** Opening Material provided block **
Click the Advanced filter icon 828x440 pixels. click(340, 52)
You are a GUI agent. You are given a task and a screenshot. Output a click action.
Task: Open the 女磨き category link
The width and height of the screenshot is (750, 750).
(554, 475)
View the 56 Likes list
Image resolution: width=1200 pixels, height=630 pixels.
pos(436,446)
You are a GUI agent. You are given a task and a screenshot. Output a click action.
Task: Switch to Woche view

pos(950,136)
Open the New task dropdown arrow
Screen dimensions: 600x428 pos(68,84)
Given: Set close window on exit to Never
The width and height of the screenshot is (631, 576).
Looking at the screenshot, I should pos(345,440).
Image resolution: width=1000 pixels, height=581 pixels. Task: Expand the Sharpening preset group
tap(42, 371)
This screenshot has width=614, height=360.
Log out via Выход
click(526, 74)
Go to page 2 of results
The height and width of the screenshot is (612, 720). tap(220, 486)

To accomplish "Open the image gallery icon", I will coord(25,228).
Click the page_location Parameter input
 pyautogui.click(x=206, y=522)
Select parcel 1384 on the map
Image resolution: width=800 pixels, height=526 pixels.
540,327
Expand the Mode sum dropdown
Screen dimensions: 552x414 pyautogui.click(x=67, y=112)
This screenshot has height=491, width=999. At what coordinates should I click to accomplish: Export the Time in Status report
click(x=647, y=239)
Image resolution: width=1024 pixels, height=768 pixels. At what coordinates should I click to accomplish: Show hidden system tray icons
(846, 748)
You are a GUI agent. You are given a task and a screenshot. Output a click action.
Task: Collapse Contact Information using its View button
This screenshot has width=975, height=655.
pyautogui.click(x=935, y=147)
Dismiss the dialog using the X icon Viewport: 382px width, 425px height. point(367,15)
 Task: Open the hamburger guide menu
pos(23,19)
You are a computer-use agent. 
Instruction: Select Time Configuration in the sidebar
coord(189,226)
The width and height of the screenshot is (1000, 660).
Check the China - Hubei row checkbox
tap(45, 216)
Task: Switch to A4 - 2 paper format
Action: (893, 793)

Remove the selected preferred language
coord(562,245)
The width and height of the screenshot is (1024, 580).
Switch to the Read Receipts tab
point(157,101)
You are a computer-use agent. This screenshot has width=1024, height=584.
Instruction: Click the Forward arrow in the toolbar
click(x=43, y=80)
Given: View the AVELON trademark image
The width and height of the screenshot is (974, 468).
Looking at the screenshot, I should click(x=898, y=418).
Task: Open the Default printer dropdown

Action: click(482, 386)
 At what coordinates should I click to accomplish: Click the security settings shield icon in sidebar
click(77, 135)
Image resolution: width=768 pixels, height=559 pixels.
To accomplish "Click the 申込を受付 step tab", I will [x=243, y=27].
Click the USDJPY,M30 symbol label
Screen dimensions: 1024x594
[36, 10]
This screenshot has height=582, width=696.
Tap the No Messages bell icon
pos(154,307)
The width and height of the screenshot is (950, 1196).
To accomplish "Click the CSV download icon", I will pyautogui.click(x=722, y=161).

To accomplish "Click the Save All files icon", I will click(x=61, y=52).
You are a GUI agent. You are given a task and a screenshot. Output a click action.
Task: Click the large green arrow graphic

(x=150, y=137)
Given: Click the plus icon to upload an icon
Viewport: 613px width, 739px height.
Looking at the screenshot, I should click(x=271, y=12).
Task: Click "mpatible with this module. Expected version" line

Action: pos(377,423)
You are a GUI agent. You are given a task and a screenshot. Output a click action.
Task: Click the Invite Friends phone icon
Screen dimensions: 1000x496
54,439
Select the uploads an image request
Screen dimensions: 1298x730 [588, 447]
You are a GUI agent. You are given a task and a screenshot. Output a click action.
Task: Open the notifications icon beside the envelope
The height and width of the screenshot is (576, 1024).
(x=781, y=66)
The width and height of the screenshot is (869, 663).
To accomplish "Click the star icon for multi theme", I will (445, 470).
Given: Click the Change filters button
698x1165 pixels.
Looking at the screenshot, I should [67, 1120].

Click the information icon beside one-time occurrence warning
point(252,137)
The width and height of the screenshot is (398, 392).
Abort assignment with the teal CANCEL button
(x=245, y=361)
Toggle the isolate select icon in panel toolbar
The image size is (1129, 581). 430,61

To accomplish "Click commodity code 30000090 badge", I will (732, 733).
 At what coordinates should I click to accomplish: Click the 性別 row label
** Closing Material provided block **
Everything from the line with "The width and height of the screenshot is (1024, 580)." through the line with "Given: View the AVELON trademark image" in the listing above must be retyped exactly, with nothing added.

Answer to the exercise:
The width and height of the screenshot is (1024, 580).
Switch to the Read Receipts tab
point(157,101)
You are a computer-use agent. This screenshot has width=1024, height=584.
Instruction: Click the Forward arrow in the toolbar
click(x=43, y=80)
Given: View the AVELON trademark image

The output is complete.